**PROBLEM STATEMENT**
Report, from the records below, every line where the word "give" appears.

**RAW DATA**
--- START ---
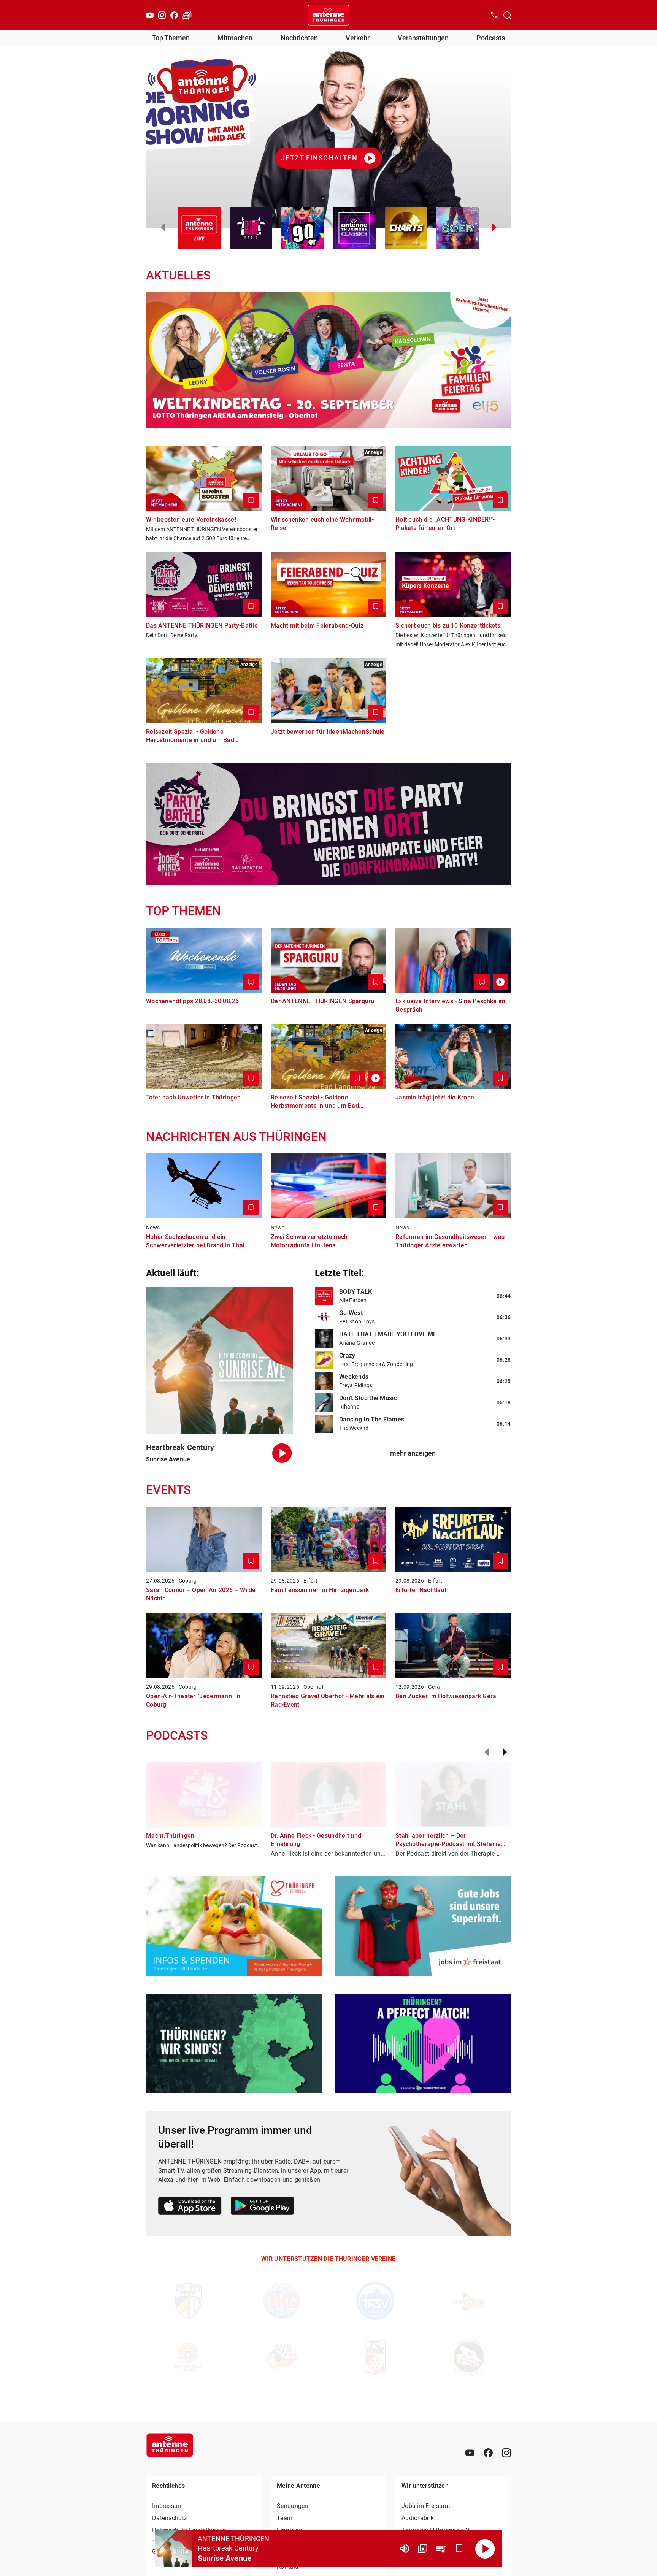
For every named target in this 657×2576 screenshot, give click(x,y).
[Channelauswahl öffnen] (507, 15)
--- END ---
--- START ---
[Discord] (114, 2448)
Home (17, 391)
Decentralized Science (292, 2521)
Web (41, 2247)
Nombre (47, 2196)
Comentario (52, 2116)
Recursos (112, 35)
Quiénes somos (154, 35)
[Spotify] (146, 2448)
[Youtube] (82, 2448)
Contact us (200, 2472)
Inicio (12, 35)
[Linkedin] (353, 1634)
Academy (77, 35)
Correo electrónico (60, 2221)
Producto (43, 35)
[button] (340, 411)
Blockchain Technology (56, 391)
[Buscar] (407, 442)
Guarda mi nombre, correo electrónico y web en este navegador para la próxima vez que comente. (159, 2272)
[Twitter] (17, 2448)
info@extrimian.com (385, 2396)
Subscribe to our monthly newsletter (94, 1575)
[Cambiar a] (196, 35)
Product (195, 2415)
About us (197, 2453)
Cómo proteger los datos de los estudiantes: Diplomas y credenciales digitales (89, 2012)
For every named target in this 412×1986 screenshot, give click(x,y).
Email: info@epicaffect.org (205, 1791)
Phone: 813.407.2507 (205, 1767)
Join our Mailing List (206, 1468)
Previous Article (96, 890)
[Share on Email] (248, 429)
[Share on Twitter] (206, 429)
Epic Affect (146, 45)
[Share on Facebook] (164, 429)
--- END ---
**COMPLETED EXERCISE**
For every named target in this 657×2576 screenshot, give click(x,y).
For every named target in this 412×1986 screenshot, give click(x,y).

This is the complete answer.